* _Brief_: Copy every entry below, exactly and in full.

* _Dataset entries_:
+++
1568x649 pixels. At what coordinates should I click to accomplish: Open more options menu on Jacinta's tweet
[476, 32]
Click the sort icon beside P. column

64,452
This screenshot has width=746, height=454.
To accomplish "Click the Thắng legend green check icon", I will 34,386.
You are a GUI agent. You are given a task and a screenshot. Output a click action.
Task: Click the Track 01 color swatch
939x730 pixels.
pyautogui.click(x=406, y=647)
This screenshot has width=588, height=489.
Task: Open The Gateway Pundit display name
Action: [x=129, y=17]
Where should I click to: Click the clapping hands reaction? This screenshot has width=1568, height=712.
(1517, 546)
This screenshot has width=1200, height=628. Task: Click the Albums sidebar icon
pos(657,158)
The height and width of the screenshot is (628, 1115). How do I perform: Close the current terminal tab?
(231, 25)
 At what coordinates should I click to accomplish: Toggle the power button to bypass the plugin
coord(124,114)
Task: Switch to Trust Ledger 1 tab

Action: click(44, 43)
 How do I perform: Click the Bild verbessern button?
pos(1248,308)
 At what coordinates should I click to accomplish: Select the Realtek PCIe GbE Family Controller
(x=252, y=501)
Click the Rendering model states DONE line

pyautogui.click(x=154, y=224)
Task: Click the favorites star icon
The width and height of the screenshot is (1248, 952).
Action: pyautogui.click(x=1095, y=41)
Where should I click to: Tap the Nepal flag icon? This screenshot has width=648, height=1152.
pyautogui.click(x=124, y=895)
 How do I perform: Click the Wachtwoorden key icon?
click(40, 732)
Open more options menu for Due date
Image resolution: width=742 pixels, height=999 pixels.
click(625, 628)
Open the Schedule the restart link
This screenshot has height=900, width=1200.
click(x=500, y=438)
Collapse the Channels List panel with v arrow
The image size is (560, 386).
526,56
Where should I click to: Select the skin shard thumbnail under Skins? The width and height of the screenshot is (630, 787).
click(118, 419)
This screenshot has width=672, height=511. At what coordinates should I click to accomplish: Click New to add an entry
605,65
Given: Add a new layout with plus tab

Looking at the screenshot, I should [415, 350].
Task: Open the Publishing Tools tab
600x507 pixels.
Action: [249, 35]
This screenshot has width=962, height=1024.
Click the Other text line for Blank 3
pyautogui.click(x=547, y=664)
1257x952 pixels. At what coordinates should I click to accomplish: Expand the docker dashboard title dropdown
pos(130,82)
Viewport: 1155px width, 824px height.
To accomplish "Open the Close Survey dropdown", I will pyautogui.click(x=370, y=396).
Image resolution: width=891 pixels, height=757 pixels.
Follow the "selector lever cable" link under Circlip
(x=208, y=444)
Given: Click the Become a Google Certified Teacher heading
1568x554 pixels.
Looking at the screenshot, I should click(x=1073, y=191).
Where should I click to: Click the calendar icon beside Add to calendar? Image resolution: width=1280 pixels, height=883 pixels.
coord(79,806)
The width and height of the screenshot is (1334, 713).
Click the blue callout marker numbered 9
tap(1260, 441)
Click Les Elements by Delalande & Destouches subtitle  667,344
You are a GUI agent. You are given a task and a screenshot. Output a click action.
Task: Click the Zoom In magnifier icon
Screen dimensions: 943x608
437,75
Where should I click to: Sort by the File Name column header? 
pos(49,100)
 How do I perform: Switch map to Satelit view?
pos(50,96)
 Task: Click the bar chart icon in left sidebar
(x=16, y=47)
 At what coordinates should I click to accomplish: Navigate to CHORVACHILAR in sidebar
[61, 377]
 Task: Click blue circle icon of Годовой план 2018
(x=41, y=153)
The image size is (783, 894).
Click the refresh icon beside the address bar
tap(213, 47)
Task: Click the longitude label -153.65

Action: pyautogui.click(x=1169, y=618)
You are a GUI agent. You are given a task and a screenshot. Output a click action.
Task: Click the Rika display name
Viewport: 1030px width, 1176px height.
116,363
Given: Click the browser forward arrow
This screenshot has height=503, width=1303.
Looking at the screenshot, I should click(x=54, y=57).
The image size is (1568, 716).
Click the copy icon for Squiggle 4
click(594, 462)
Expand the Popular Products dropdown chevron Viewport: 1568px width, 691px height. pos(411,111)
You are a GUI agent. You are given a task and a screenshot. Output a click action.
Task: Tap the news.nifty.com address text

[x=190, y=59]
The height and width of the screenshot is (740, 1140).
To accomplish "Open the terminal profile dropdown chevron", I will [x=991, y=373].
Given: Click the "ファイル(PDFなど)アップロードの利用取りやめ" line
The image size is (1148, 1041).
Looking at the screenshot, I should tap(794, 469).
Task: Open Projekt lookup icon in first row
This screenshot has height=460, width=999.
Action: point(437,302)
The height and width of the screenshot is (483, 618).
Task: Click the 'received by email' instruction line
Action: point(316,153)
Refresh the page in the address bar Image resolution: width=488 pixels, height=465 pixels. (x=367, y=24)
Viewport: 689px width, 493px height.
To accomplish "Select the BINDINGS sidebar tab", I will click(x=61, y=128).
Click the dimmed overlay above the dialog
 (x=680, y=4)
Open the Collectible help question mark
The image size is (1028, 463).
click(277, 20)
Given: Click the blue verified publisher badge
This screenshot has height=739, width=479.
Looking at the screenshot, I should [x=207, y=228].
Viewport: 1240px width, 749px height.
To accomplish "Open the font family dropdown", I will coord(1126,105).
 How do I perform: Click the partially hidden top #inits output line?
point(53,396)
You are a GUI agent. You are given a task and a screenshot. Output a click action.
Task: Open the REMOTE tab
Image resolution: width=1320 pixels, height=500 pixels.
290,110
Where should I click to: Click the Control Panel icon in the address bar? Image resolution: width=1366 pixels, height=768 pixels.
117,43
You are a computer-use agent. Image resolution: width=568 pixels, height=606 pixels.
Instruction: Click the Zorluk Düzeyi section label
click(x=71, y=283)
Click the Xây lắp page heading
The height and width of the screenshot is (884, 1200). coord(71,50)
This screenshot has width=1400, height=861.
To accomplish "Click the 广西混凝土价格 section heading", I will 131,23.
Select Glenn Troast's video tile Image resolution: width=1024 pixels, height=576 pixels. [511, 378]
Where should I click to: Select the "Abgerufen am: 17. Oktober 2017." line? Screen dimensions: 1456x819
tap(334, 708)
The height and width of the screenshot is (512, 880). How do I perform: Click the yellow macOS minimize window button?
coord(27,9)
+++
* _Output below_:
1568x649 pixels. At what coordinates should I click to accomplish: Open more options menu on Jacinta's tweet
[476, 32]
Click the sort icon beside P. column

64,452
This screenshot has width=746, height=454.
To accomplish "Click the Thắng legend green check icon", I will 34,386.
You are a GUI agent. You are given a task and a screenshot. Output a click action.
Task: Click the Track 01 color swatch
939x730 pixels.
pyautogui.click(x=406, y=647)
This screenshot has width=588, height=489.
Task: Open The Gateway Pundit display name
Action: [x=129, y=17]
Where should I click to: Click the clapping hands reaction? This screenshot has width=1568, height=712.
(1517, 546)
This screenshot has width=1200, height=628. Task: Click the Albums sidebar icon
pos(657,158)
The height and width of the screenshot is (628, 1115). How do I perform: Close the current terminal tab?
(231, 25)
 At what coordinates should I click to accomplish: Toggle the power button to bypass the plugin
coord(124,114)
Task: Switch to Trust Ledger 1 tab

Action: click(44, 43)
 How do I perform: Click the Bild verbessern button?
pos(1248,308)
 At what coordinates should I click to accomplish: Select the Realtek PCIe GbE Family Controller
(x=252, y=501)
Click the Rendering model states DONE line

pyautogui.click(x=154, y=224)
Task: Click the favorites star icon
The width and height of the screenshot is (1248, 952).
Action: pyautogui.click(x=1095, y=41)
Where should I click to: Tap the Nepal flag icon? This screenshot has width=648, height=1152.
pyautogui.click(x=124, y=895)
 How do I perform: Click the Wachtwoorden key icon?
click(40, 732)
Open more options menu for Due date
Image resolution: width=742 pixels, height=999 pixels.
click(625, 628)
Open the Schedule the restart link
This screenshot has height=900, width=1200.
click(x=500, y=438)
Collapse the Channels List panel with v arrow
The image size is (560, 386).
526,56
Where should I click to: Select the skin shard thumbnail under Skins? The width and height of the screenshot is (630, 787).
click(118, 419)
This screenshot has width=672, height=511. At what coordinates should I click to accomplish: Click New to add an entry
605,65
Given: Add a new layout with plus tab

Looking at the screenshot, I should [415, 350].
Task: Open the Publishing Tools tab
600x507 pixels.
Action: [249, 35]
This screenshot has width=962, height=1024.
Click the Other text line for Blank 3
pyautogui.click(x=547, y=664)
1257x952 pixels. At what coordinates should I click to accomplish: Expand the docker dashboard title dropdown
pos(130,82)
Viewport: 1155px width, 824px height.
To accomplish "Open the Close Survey dropdown", I will pyautogui.click(x=370, y=396).
Image resolution: width=891 pixels, height=757 pixels.
Follow the "selector lever cable" link under Circlip
(x=208, y=444)
Given: Click the Become a Google Certified Teacher heading
1568x554 pixels.
Looking at the screenshot, I should click(x=1073, y=191).
Where should I click to: Click the calendar icon beside Add to calendar? Image resolution: width=1280 pixels, height=883 pixels.
coord(79,806)
The width and height of the screenshot is (1334, 713).
Click the blue callout marker numbered 9
tap(1260, 441)
Click Les Elements by Delalande & Destouches subtitle  667,344
You are a GUI agent. You are given a task and a screenshot. Output a click action.
Task: Click the Zoom In magnifier icon
Screen dimensions: 943x608
437,75
Where should I click to: Sort by the File Name column header? 
pos(49,100)
 How do I perform: Switch map to Satelit view?
pos(50,96)
 Task: Click the bar chart icon in left sidebar
(x=16, y=47)
 At what coordinates should I click to accomplish: Navigate to CHORVACHILAR in sidebar
[61, 377]
 Task: Click blue circle icon of Годовой план 2018
(x=41, y=153)
The image size is (783, 894).
Click the refresh icon beside the address bar
tap(213, 47)
Task: Click the longitude label -153.65

Action: pyautogui.click(x=1169, y=618)
You are a GUI agent. You are given a task and a screenshot. Output a click action.
Task: Click the Rika display name
Viewport: 1030px width, 1176px height.
116,363
Given: Click the browser forward arrow
This screenshot has height=503, width=1303.
Looking at the screenshot, I should click(x=54, y=57).
The image size is (1568, 716).
Click the copy icon for Squiggle 4
click(594, 462)
Expand the Popular Products dropdown chevron Viewport: 1568px width, 691px height. pos(411,111)
You are a GUI agent. You are given a task and a screenshot. Output a click action.
Task: Tap the news.nifty.com address text

[x=190, y=59]
The height and width of the screenshot is (740, 1140).
To accomplish "Open the terminal profile dropdown chevron", I will [x=991, y=373].
Given: Click the "ファイル(PDFなど)アップロードの利用取りやめ" line
The image size is (1148, 1041).
Looking at the screenshot, I should tap(794, 469).
Task: Open Projekt lookup icon in first row
This screenshot has height=460, width=999.
Action: point(437,302)
The height and width of the screenshot is (483, 618).
Task: Click the 'received by email' instruction line
Action: point(316,153)
Refresh the page in the address bar Image resolution: width=488 pixels, height=465 pixels. (x=367, y=24)
Viewport: 689px width, 493px height.
To accomplish "Select the BINDINGS sidebar tab", I will click(x=61, y=128).
Click the dimmed overlay above the dialog
 (x=680, y=4)
Open the Collectible help question mark
The image size is (1028, 463).
click(277, 20)
Given: Click the blue verified publisher badge
This screenshot has height=739, width=479.
Looking at the screenshot, I should [x=207, y=228].
Viewport: 1240px width, 749px height.
To accomplish "Open the font family dropdown", I will coord(1126,105).
 How do I perform: Click the partially hidden top #inits output line?
point(53,396)
You are a GUI agent. You are given a task and a screenshot. Output a click action.
Task: Open the REMOTE tab
Image resolution: width=1320 pixels, height=500 pixels.
290,110
Where should I click to: Click the Control Panel icon in the address bar? Image resolution: width=1366 pixels, height=768 pixels.
117,43
You are a computer-use agent. Image resolution: width=568 pixels, height=606 pixels.
Instruction: Click the Zorluk Düzeyi section label
click(x=71, y=283)
Click the Xây lắp page heading
The height and width of the screenshot is (884, 1200). coord(71,50)
This screenshot has width=1400, height=861.
To accomplish "Click the 广西混凝土价格 section heading", I will 131,23.
Select Glenn Troast's video tile Image resolution: width=1024 pixels, height=576 pixels. [511, 378]
Where should I click to: Select the "Abgerufen am: 17. Oktober 2017." line? Screen dimensions: 1456x819
tap(334, 708)
The height and width of the screenshot is (512, 880). How do I perform: Click the yellow macOS minimize window button?
coord(27,9)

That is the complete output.